Start of Dataset records

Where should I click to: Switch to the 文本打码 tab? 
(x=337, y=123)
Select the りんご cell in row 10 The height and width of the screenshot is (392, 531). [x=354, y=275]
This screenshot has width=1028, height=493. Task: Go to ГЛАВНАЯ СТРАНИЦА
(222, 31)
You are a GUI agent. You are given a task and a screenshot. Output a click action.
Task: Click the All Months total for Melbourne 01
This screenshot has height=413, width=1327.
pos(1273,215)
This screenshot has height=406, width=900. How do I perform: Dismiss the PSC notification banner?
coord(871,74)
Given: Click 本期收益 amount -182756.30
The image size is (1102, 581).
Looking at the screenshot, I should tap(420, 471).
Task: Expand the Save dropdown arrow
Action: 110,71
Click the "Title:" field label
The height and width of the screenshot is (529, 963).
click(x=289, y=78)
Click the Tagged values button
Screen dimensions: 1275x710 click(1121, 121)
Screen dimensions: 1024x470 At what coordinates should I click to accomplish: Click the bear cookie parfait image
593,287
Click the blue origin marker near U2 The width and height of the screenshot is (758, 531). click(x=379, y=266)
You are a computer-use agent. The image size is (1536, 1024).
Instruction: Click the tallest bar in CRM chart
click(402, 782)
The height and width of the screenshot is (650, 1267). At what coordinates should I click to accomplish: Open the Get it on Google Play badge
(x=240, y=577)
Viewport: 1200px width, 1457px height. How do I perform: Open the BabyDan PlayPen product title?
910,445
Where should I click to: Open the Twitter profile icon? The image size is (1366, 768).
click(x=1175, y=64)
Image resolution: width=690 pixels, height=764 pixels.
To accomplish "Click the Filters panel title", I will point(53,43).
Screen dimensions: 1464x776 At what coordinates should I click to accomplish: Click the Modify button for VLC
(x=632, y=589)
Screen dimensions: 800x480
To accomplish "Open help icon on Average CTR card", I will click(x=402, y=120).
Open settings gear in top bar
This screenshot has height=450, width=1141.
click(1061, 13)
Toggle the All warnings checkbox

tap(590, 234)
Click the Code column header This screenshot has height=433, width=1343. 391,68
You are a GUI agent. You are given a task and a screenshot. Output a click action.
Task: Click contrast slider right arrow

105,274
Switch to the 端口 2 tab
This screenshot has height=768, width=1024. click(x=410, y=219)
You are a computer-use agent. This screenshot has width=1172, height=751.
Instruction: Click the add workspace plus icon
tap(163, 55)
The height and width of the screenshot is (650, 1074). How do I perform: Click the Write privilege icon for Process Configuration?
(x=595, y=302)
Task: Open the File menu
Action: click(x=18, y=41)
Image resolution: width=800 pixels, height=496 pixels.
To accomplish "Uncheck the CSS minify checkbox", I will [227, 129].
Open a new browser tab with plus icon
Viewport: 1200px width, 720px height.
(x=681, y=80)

End of Dataset records

-- Work task --
Copy down the complete data exactly as supplied.

-- Output of the exercise --
Where should I click to: Switch to the 文本打码 tab? 
(x=337, y=123)
Select the りんご cell in row 10 The height and width of the screenshot is (392, 531). [x=354, y=275]
This screenshot has width=1028, height=493. Task: Go to ГЛАВНАЯ СТРАНИЦА
(222, 31)
You are a GUI agent. You are given a task and a screenshot. Output a click action.
Task: Click the All Months total for Melbourne 01
This screenshot has height=413, width=1327.
pos(1273,215)
This screenshot has height=406, width=900. How do I perform: Dismiss the PSC notification banner?
coord(871,74)
Given: Click 本期收益 amount -182756.30
The image size is (1102, 581).
Looking at the screenshot, I should tap(420, 471).
Task: Expand the Save dropdown arrow
Action: 110,71
Click the "Title:" field label
The height and width of the screenshot is (529, 963).
click(x=289, y=78)
Click the Tagged values button
Screen dimensions: 1275x710 click(1121, 121)
Screen dimensions: 1024x470 At what coordinates should I click to accomplish: Click the bear cookie parfait image
593,287
Click the blue origin marker near U2 The width and height of the screenshot is (758, 531). click(x=379, y=266)
You are a computer-use agent. The image size is (1536, 1024).
Instruction: Click the tallest bar in CRM chart
click(402, 782)
The height and width of the screenshot is (650, 1267). At what coordinates should I click to accomplish: Open the Get it on Google Play badge
(x=240, y=577)
Viewport: 1200px width, 1457px height. How do I perform: Open the BabyDan PlayPen product title?
910,445
Where should I click to: Open the Twitter profile icon? The image size is (1366, 768).
click(x=1175, y=64)
Image resolution: width=690 pixels, height=764 pixels.
To accomplish "Click the Filters panel title", I will point(53,43).
Screen dimensions: 1464x776 At what coordinates should I click to accomplish: Click the Modify button for VLC
(x=632, y=589)
Screen dimensions: 800x480
To accomplish "Open help icon on Average CTR card", I will click(x=402, y=120).
Open settings gear in top bar
This screenshot has height=450, width=1141.
click(1061, 13)
Toggle the All warnings checkbox

tap(590, 234)
Click the Code column header This screenshot has height=433, width=1343. 391,68
You are a GUI agent. You are given a task and a screenshot. Output a click action.
Task: Click contrast slider right arrow

105,274
Switch to the 端口 2 tab
This screenshot has height=768, width=1024. click(x=410, y=219)
You are a computer-use agent. This screenshot has width=1172, height=751.
Instruction: Click the add workspace plus icon
tap(163, 55)
The height and width of the screenshot is (650, 1074). How do I perform: Click the Write privilege icon for Process Configuration?
(x=595, y=302)
Task: Open the File menu
Action: click(x=18, y=41)
Image resolution: width=800 pixels, height=496 pixels.
To accomplish "Uncheck the CSS minify checkbox", I will [227, 129].
Open a new browser tab with plus icon
Viewport: 1200px width, 720px height.
(x=681, y=80)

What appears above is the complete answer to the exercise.